__Objective__.
Reproduce the material below word for word, from the line that contains "You are a computer-use" through the last line, and leave out the pictures.

(Pointing data for screenshots)
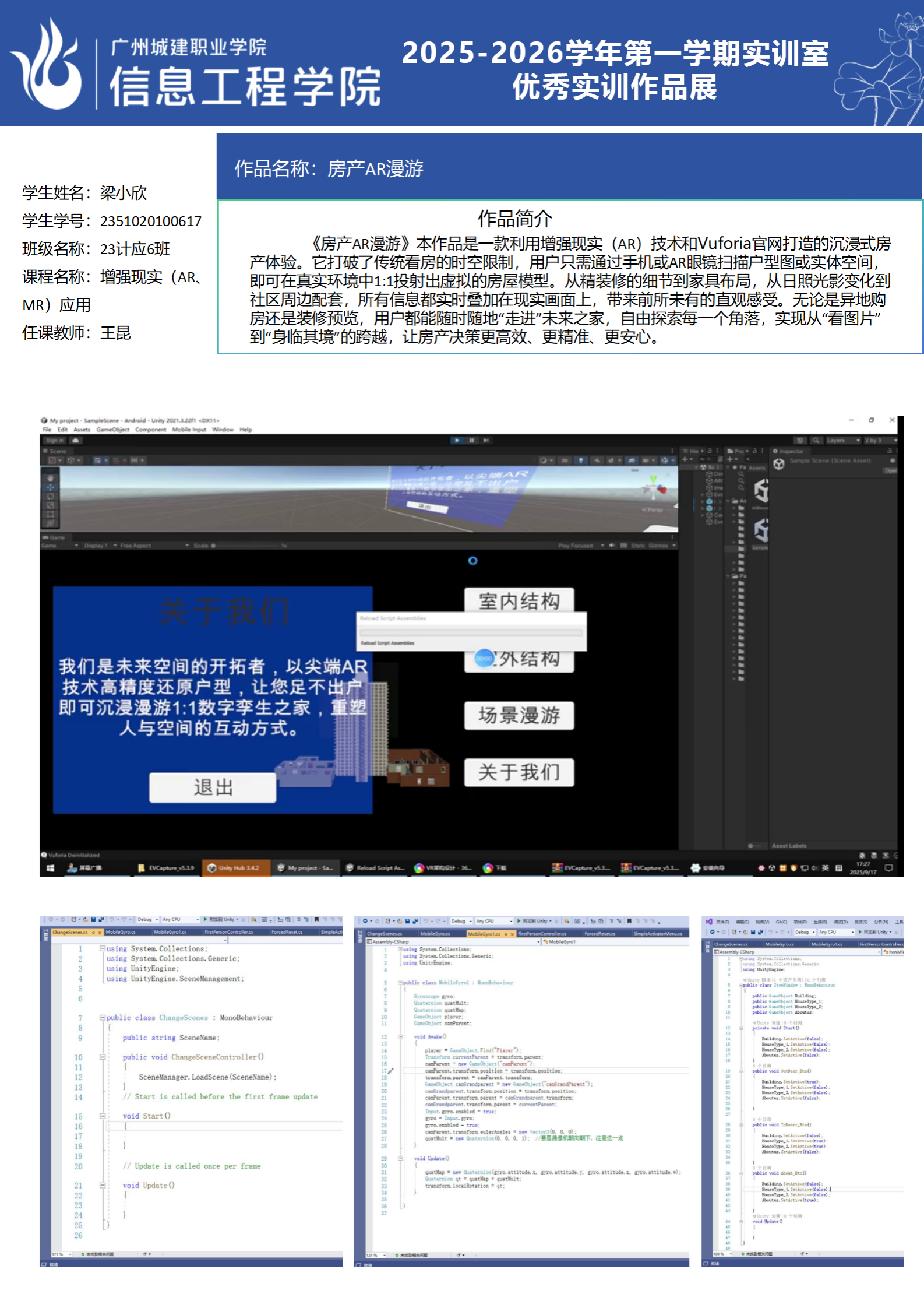Toggle 2D view mode in Scene
Viewport: 924px width, 1308px height.
pos(564,460)
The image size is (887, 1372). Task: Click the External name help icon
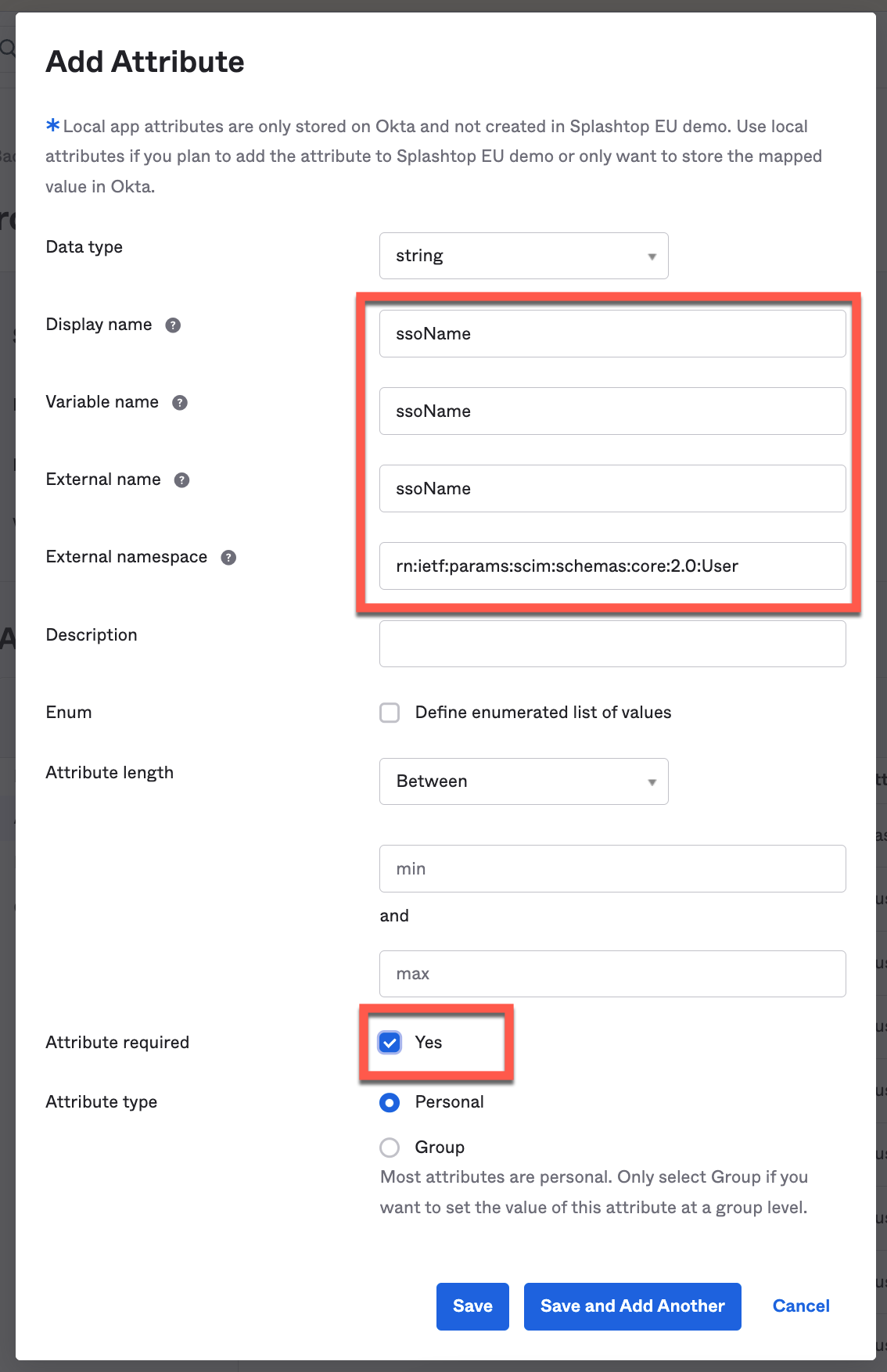(x=181, y=480)
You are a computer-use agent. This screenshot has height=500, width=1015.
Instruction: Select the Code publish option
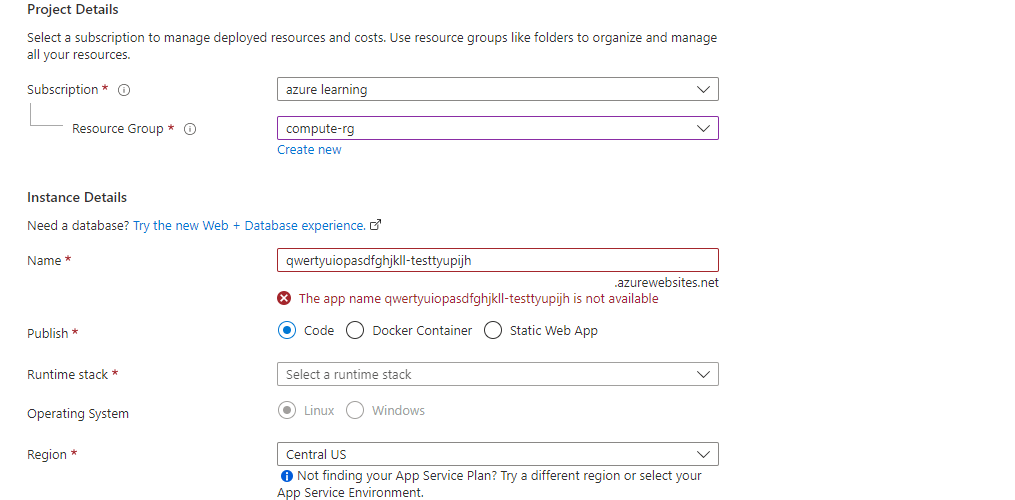pos(288,330)
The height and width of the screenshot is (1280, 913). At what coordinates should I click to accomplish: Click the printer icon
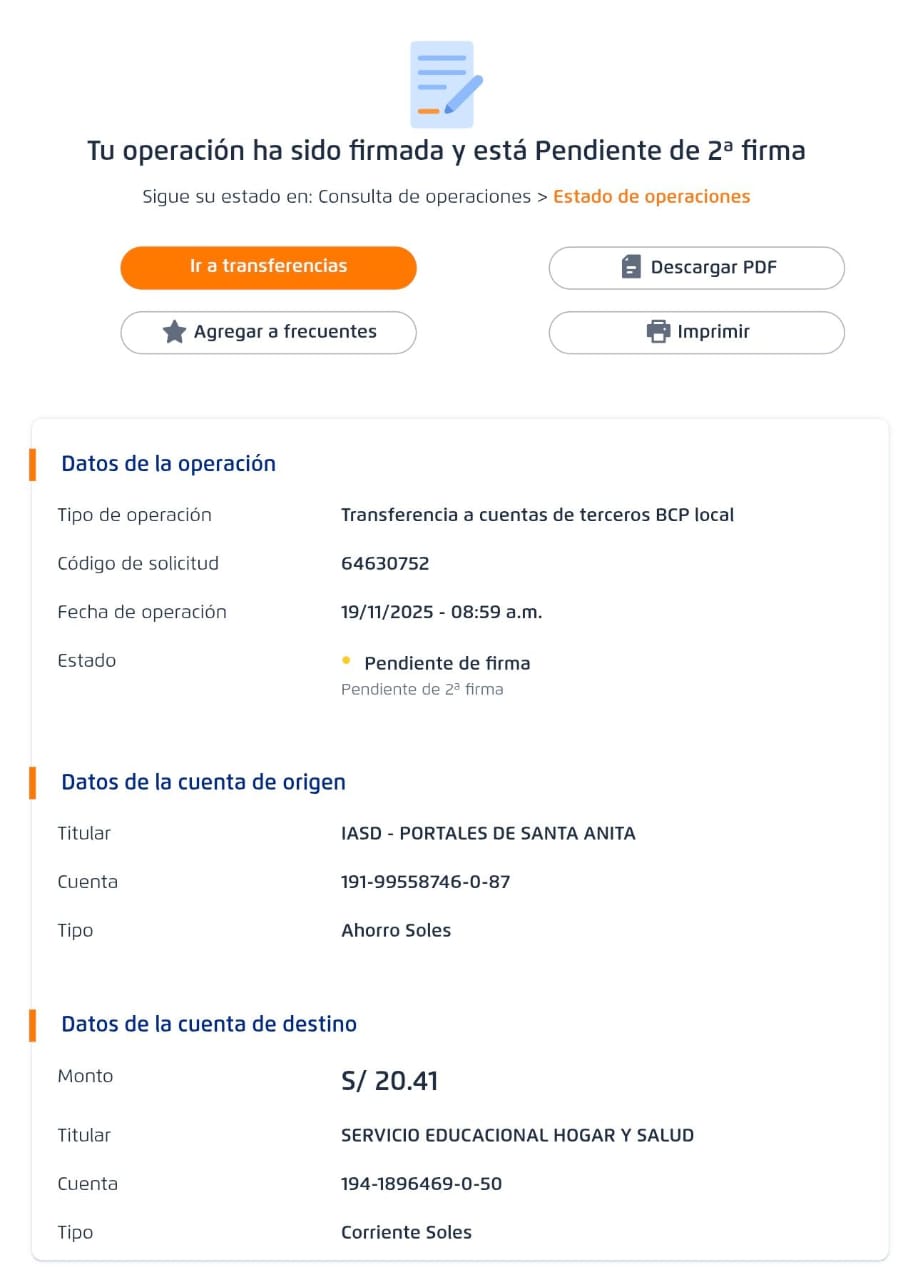point(658,332)
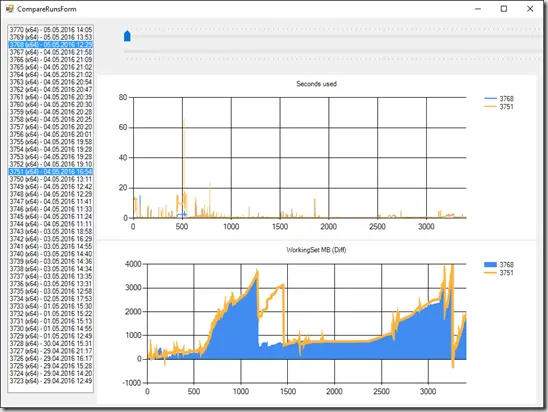
Task: Click the WorkingSet MB (Diff) chart title
Action: (x=316, y=250)
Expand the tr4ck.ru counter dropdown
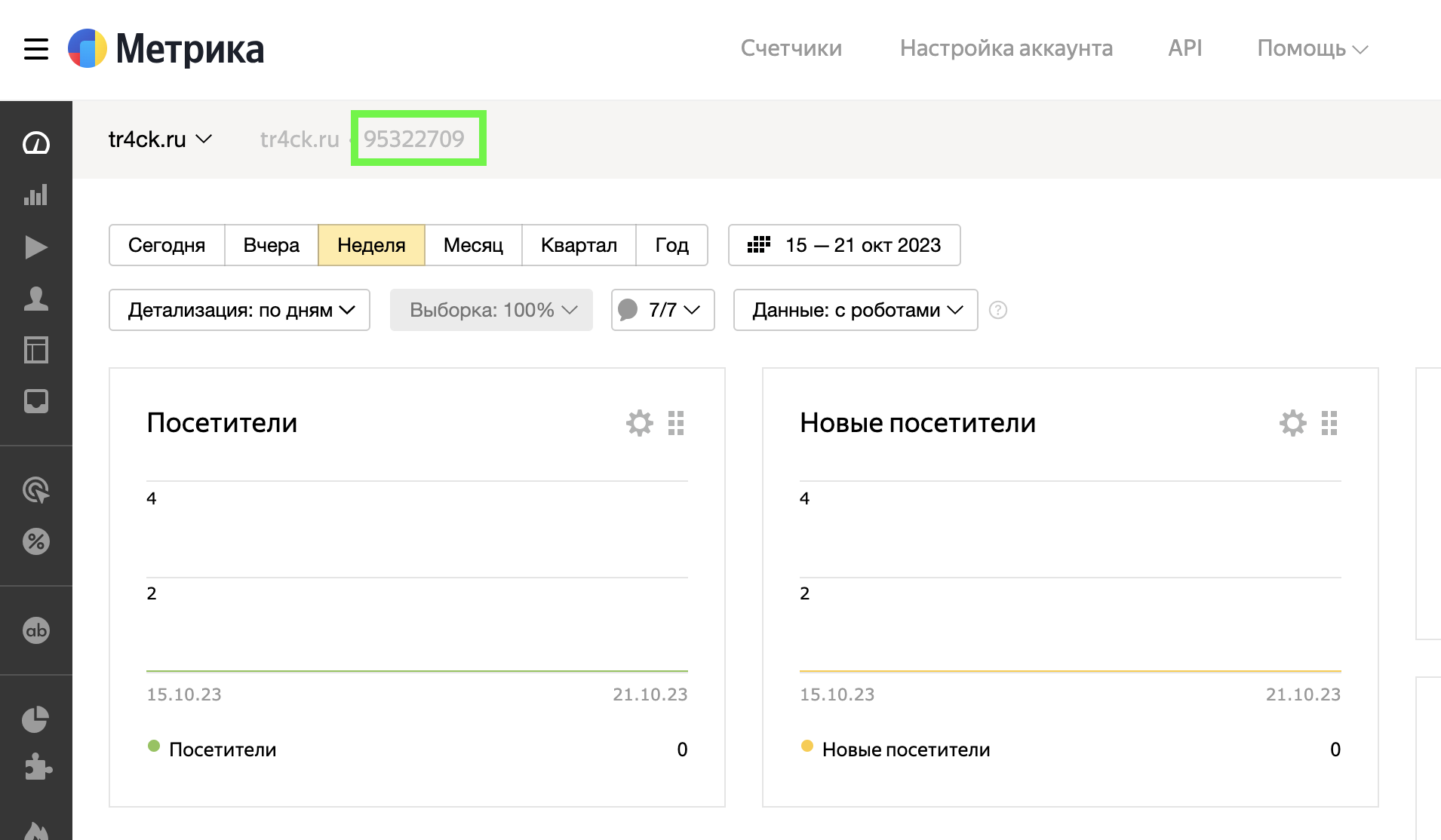Image resolution: width=1441 pixels, height=840 pixels. coord(160,139)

__The output__.
You are a computer-use agent. This screenshot has height=500, width=1015.
Instruction: Select the Code publish option
pos(288,330)
The height and width of the screenshot is (1280, 913). At what coordinates should I click to accomplish: Click the printer icon
point(658,332)
Task: Click the WorkingSet MB (Diff) chart title
Action: (x=316, y=250)
Expand the tr4ck.ru counter dropdown
Image resolution: width=1441 pixels, height=840 pixels. coord(160,139)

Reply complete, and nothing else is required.